• _WHAT IS REQUIRED_
In the entries below, find the lines with the word "each" and copy them.

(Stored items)
*** Begin section ***
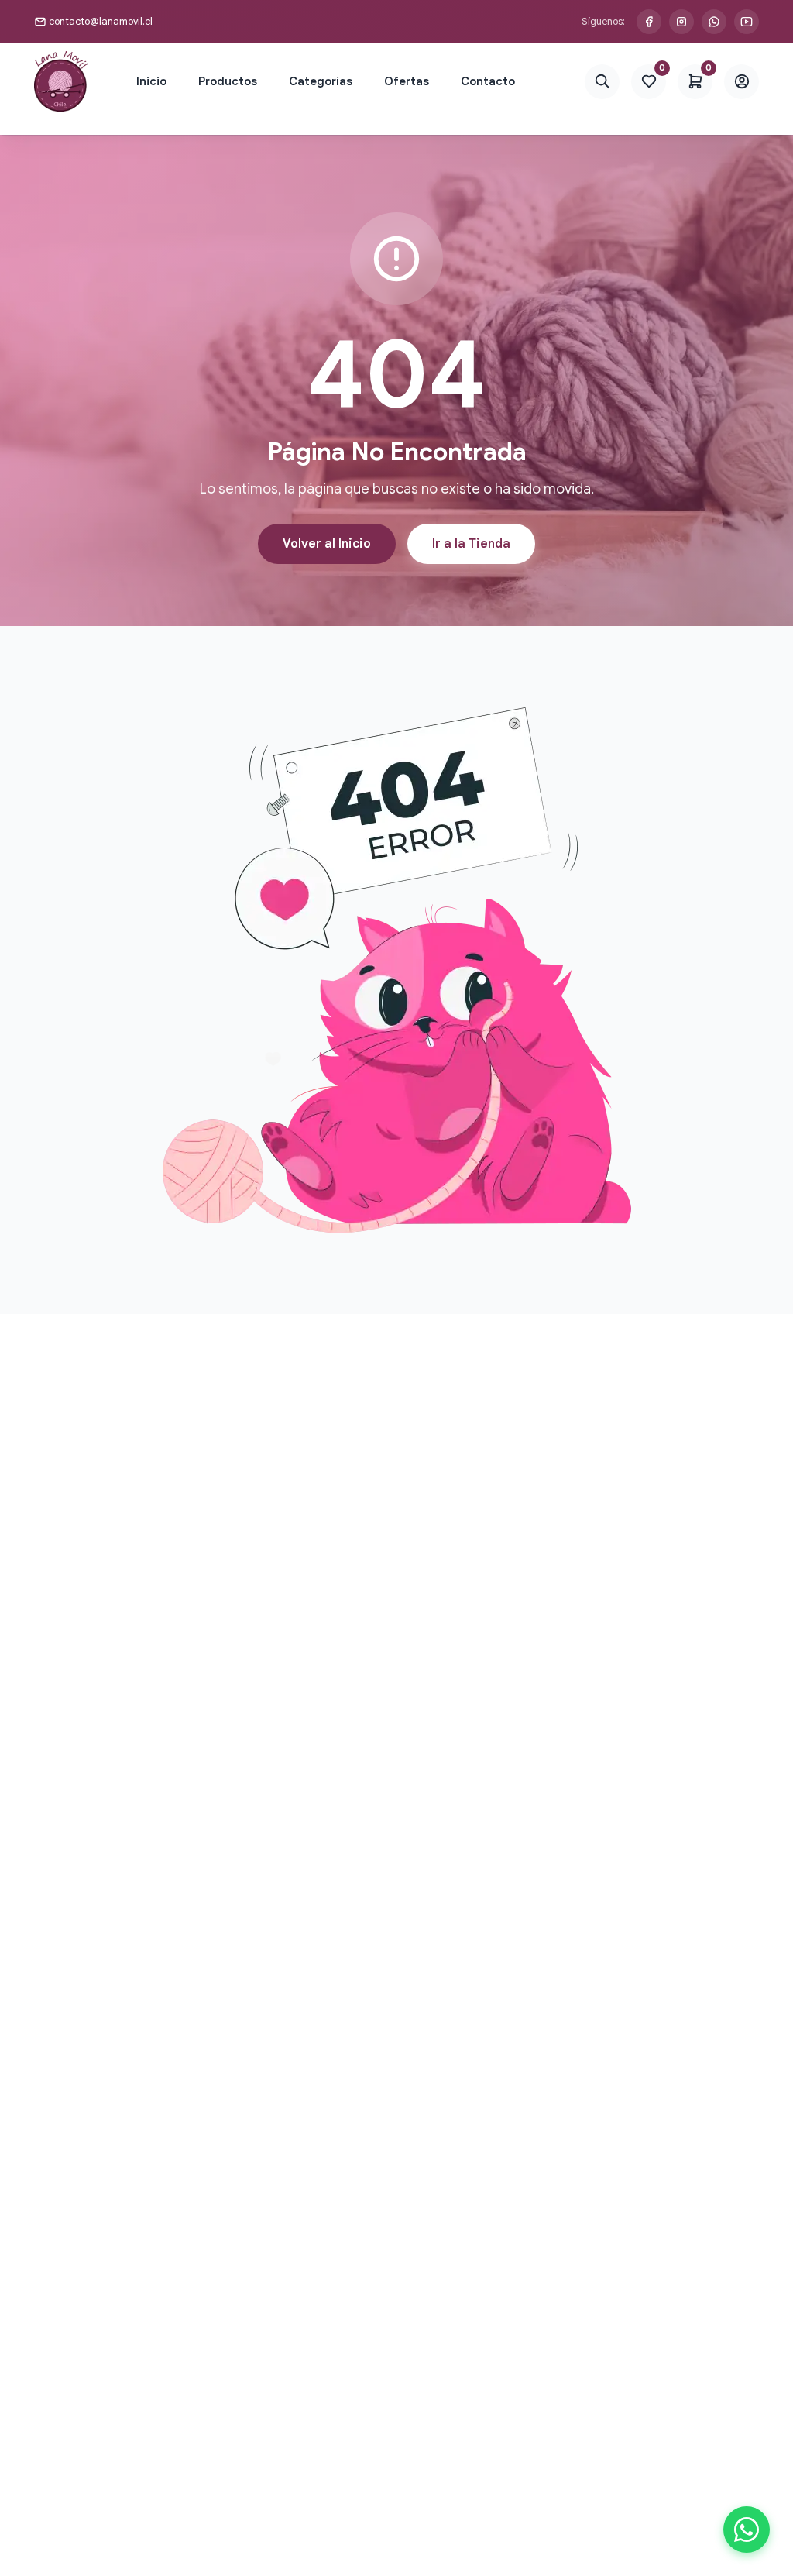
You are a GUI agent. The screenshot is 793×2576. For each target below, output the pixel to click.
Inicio (151, 81)
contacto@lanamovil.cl (101, 21)
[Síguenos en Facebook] (649, 21)
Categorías (320, 81)
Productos (227, 81)
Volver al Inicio (327, 544)
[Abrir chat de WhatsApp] (746, 2529)
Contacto (488, 81)
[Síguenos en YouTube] (746, 21)
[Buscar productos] (602, 81)
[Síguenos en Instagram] (681, 21)
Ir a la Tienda (471, 544)
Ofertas (406, 81)
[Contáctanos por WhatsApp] (714, 21)
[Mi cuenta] (741, 81)
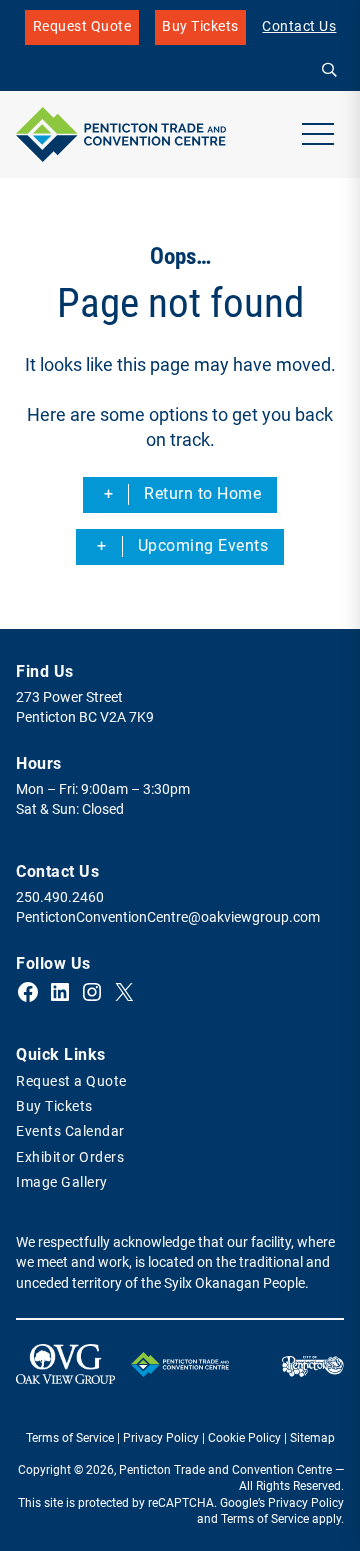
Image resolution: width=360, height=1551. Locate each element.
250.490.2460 (60, 897)
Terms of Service (70, 1438)
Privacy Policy (161, 1438)
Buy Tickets (200, 31)
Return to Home (202, 493)
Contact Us (299, 26)
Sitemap (312, 1438)
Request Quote (82, 26)
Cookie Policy (244, 1438)
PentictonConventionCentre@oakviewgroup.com (168, 917)
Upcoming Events (203, 545)
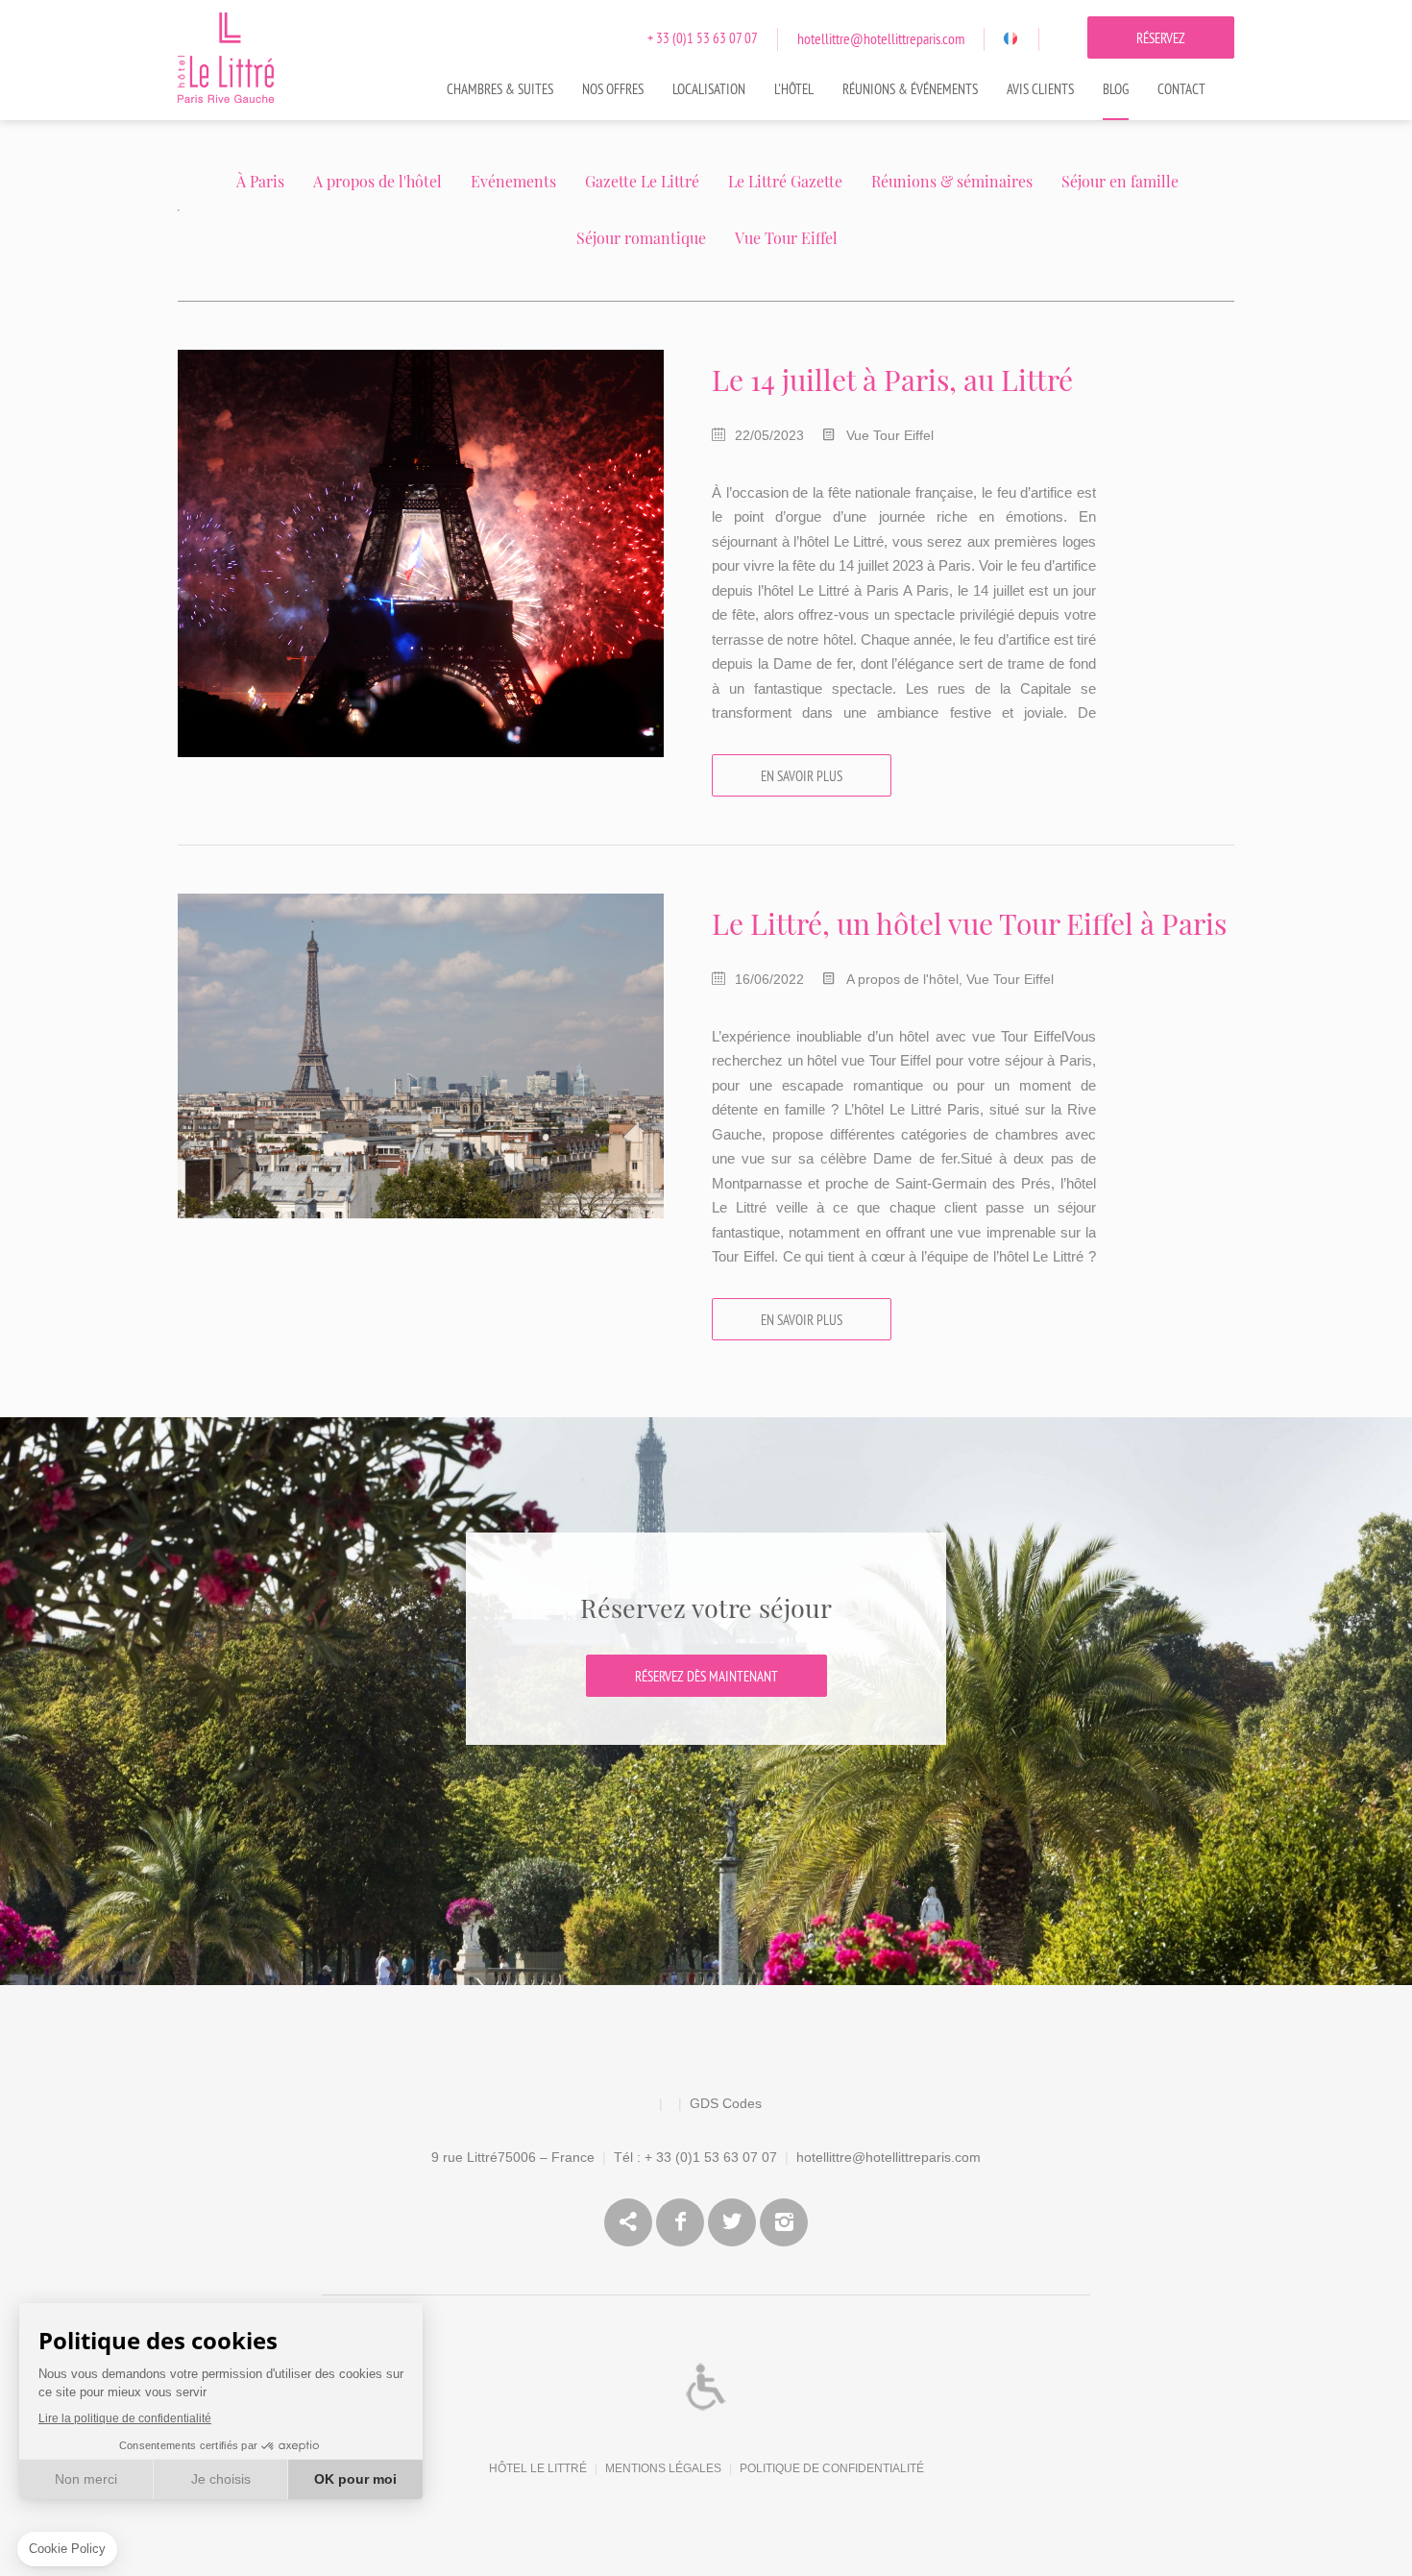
*** End section ***
• _SOLUTION TO THIS EXERCISE_
You are a GUI agent. The screenshot is 793×2576. For each target below, output the pixel to click.
Image resolution: width=360, height=1551. Locate each element.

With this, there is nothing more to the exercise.